As a qualified teacher in my home country there were many things that I had to get my head around in the TEFL industry and teaching in a foreign language classroom. But there were also a surprisingly large number of similarities. This is what I have learnt from my experiences teaching in a classroom where I was fluent in the home language to teaching in a foreign language classroom where the simplest of communication can be an effort.
The story of how our adventures began
I had never expected to end up in teaching. If you had asked me in my last years of school what I wanted to do, I wanted to get out of the place and never return. But through a series of circumstances I ended up with my teaching qualification and teaching and tutoring bagpipes at a private school in Johannesburg. Like every job it had its ups and downs and for the most part I enjoyed my job there.
When we got married in 2016 both Monique and I knew we wanted more out of life. Teaching abroad seemed like the best way to escape and finally explore the world. The idea of fully immersing ourselves in a new culture and way of life sounded incredible (and it has been!).
If you’ve ever looked for a job in the TEFL industry you know that there is a lot of choice and it can be difficult to decide. We had several friends teaching English in various countries so we started by asking around and from their stories we settled on South Korea and the EPIK program. When we decided we needed another move we went back to our friend base to start our research again and found APAX in Vietnam.
Before I get into the main differences between teaching at home and teaching abroad I want to talk a little about starting your TEFL adventure. As much as TEFL teaching is a way to travel it is essential to remember that the students need to come first. We have met far too many ‘teachers’ in Vietnam and Korea that forget this and it is the students who lose out. Don’t be like those ‘teachers’. Read this post on why you shouldn’t teach English to get a better idea. There are also many pitfalls that qualified teachers can fall into getting a job in a foreign country!
Where to start your adventure teaching abroad
Getting a TEFL qualification
With so many TEFL jobs available the list of requirements can be quite varied, but what most employers will expect is a minimum of a TEFL qualification. We completed our TEFL with i-to-i, a UK based company that is highly rated and well accredited. They are not the cheapest course but you know that they have a high standard. If you’d like to shop around a little then have a look at this post to help you find the best TEFL course for you.
Do I really need a TEFL certificate as a qualified teacher?
The short answer is no, you don’t. Most TEFL employers are incredibly happy to get an application from someone with actual teaching qualifications and teaching experience. In my interview with EPIK I was even questioned why I had done a TEFL course on top of my teaching qualification!
But from experience it was a very good choice on my part. Teaching in a foreign language is very different to teaching students who understand the language you are speaking, even if those still don’t understand what you’re saying. The methods you will be required to use are also very different and there is a very good chance you will be teaching with a co-teacher if you find yourself in Korea teaching with EPIK. Taking a TEFL course is the best way to understand these differences and prepare yourself for teaching abroad in a foreign language classroom.
How to find a TEFL job that suits you
Before you make any big changes in your life it is a good idea to research.

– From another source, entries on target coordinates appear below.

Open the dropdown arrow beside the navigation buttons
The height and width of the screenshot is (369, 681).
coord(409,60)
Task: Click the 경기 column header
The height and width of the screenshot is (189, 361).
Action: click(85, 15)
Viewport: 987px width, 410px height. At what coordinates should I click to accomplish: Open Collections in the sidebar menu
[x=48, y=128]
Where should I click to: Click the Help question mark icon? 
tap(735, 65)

We started with messaging our Facebook friends who were teaching overseas to get their opinions on the different options. Go through your friends and see if you can find anyone you know who is, or has been, teaching abroad. They will be able to give you the most personal information and it can help you the most in making any decisions.

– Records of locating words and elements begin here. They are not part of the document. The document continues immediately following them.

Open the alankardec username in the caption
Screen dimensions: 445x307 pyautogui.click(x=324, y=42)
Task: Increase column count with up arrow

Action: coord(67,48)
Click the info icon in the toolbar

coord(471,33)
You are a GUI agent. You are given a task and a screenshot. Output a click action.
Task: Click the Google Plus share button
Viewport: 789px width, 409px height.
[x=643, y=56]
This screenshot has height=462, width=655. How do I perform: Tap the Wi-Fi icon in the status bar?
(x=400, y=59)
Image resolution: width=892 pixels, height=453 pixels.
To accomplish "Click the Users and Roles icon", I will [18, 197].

Secondly the internet has so many blogs on teaching around the world that you will be spoilt for choice with posts, articles and reviews to read. Start with general blogs and narrow down your search as you find appealing things about certain countries. Posts like this list of the 10 best job markets for teaching English abroad in 2019 and this post on which countries pay the highest salaries for teaching abroad, are the best place to start looking at what options look most appealing and then making more definite choices from there.
When you start narrowing down your search to specific countries it is essential to look at local cultural practices, climate, and lifestyle, and consider very seriously if you can live with it. As a foreign language teacher you have to remember that you are guest to that country and they don’t have to change to suit you. For example, in a Muslim country there will be very strict rules on clothing and behaviour. In Korea and Vietnam there is an incredibly strict hierarchy structure and trying to go around it can get you in trouble. Here is a list of possible cultural faux pas in South Korea if you’re interested in learning more.

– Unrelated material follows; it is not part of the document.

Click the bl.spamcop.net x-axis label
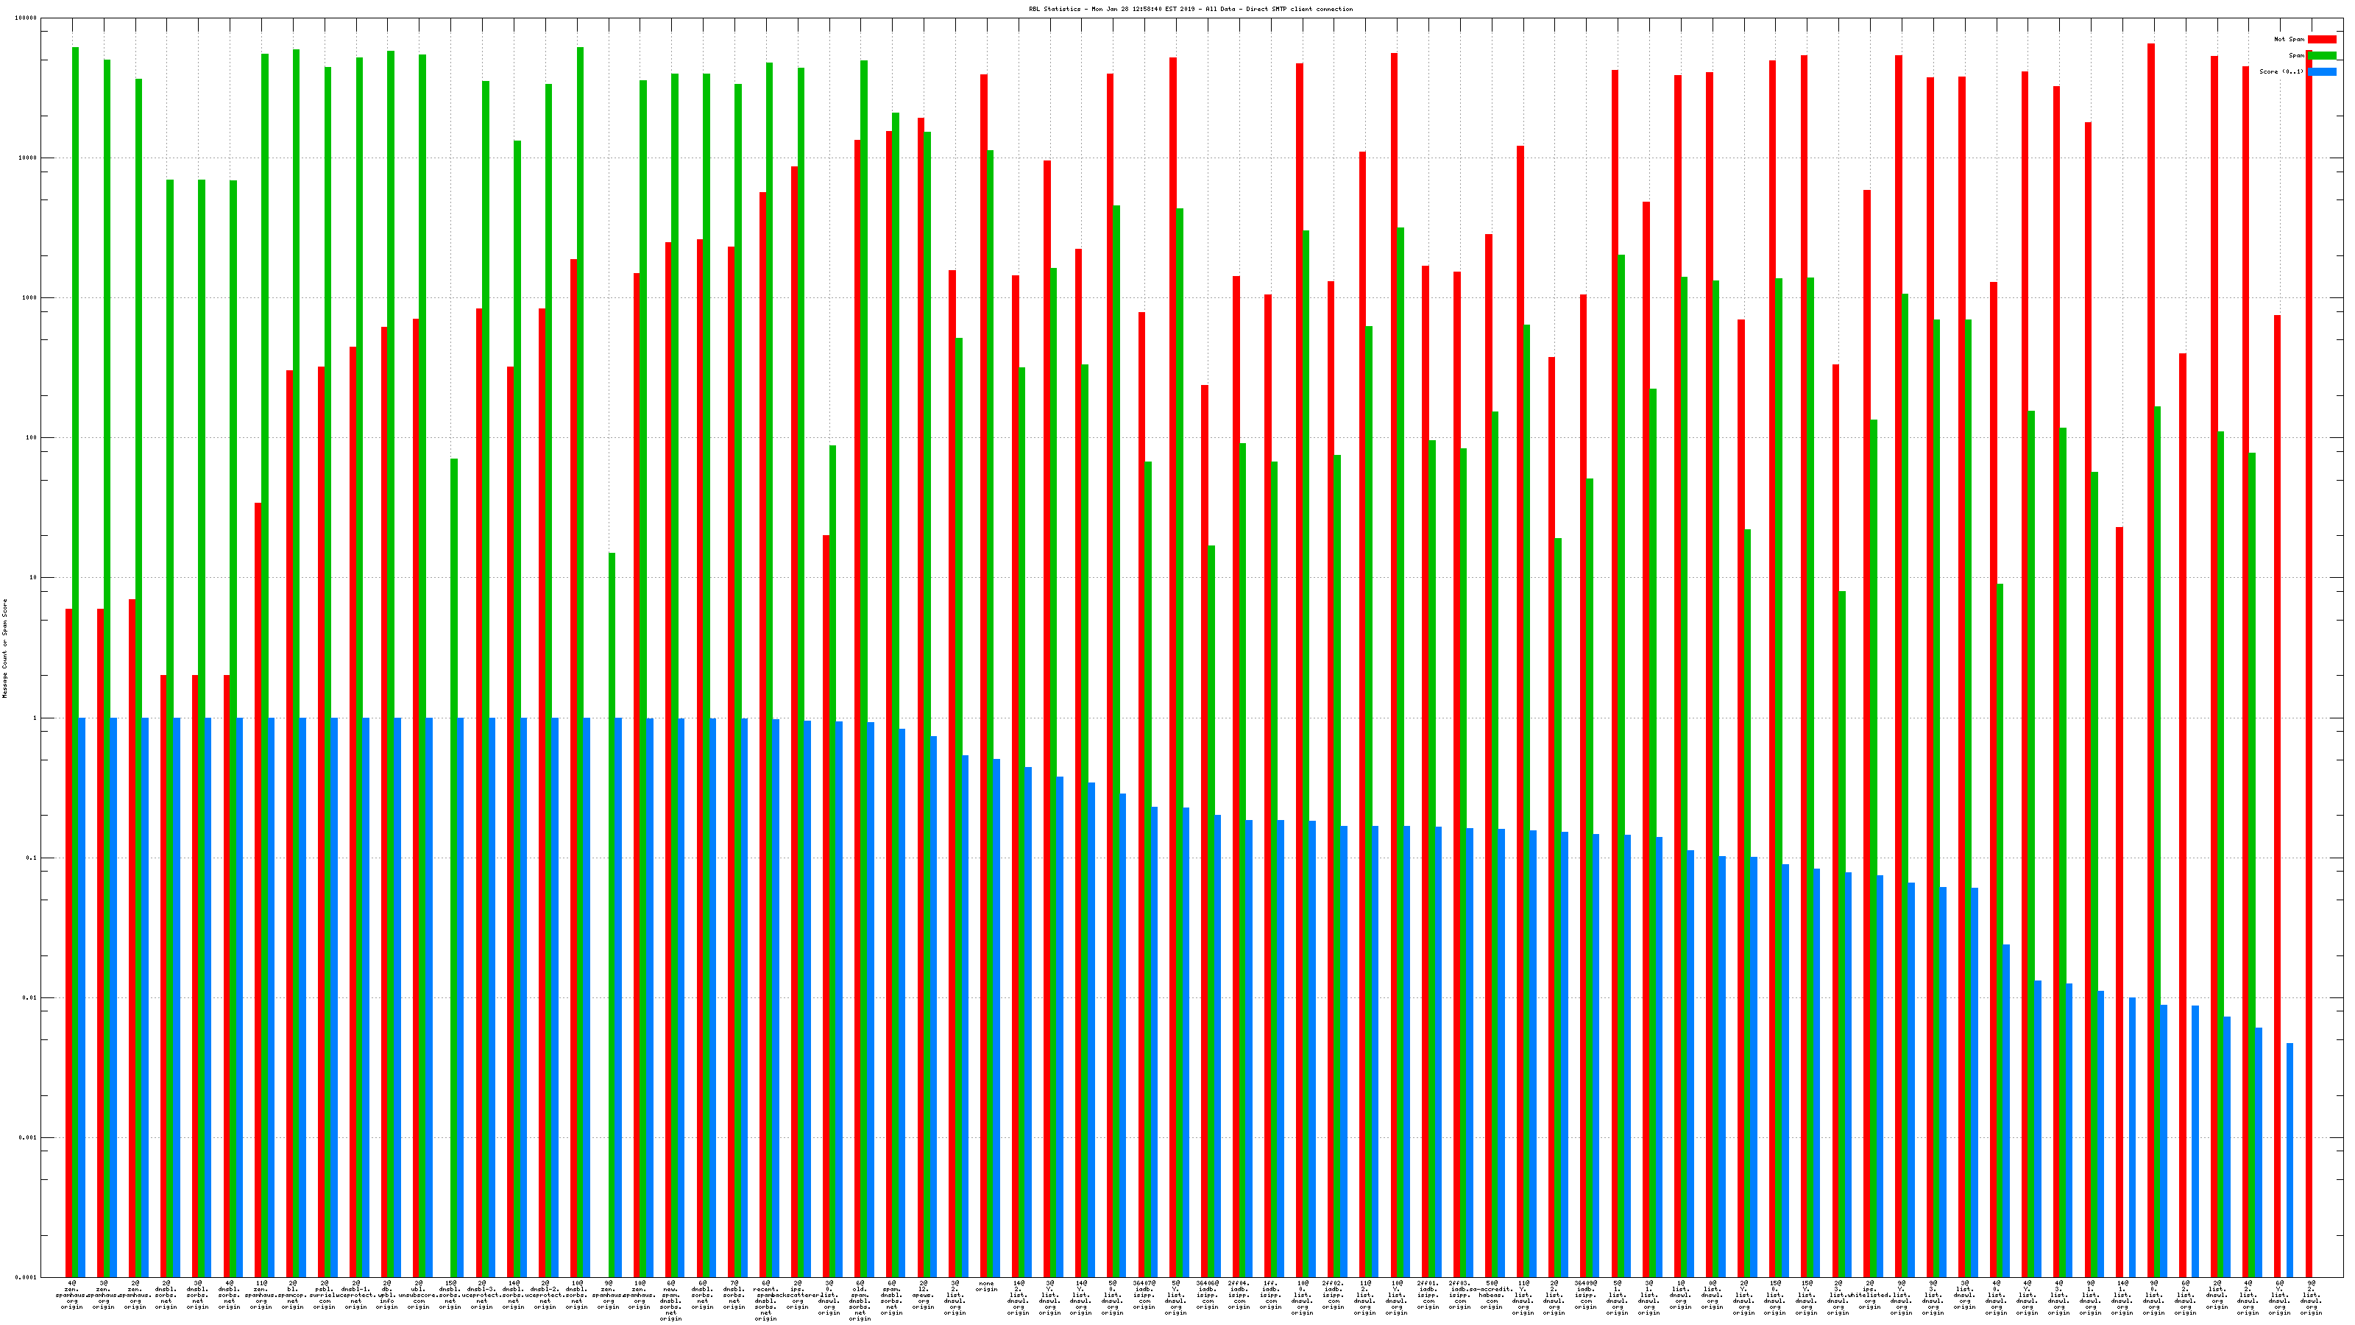 293,1295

How to find the right company
There are a lot of legitimate English foreign language schools and programs but there are also a lot that try to take advantage of their teachers and treat them quite badly. So how can you know what is legitimate and what is not? Research, research, research. Before you sign up with a recruiter or a school, Google as much as you can about them, find as many reviews and, if possible, message teachers who have personal experiences with them. Facebook groups are also a great way to meet other teachers to ask about their experiences and find out more about a potential employer.
In some countries there are government run initiatives that you can apply to: like EPIK in Korea and JET in Japan. These programs may not always pay as well as a private company but you know that it is legitimate. You will not be abused or suddenly find yourself deported for having the wrong visa or something similar. There are also private companies like APAX in Vietnam which offer legitimate employment and a good structure for foreign teachers.
Getting your documents in order
Even though many employers only require a TEFL qualification and for you to be a native English speaker, many countries require more documents to get a working visa. The minimum standard generally involves at least a 4 year Bachelor’s degree. You will often also need to get a police clearance certificate.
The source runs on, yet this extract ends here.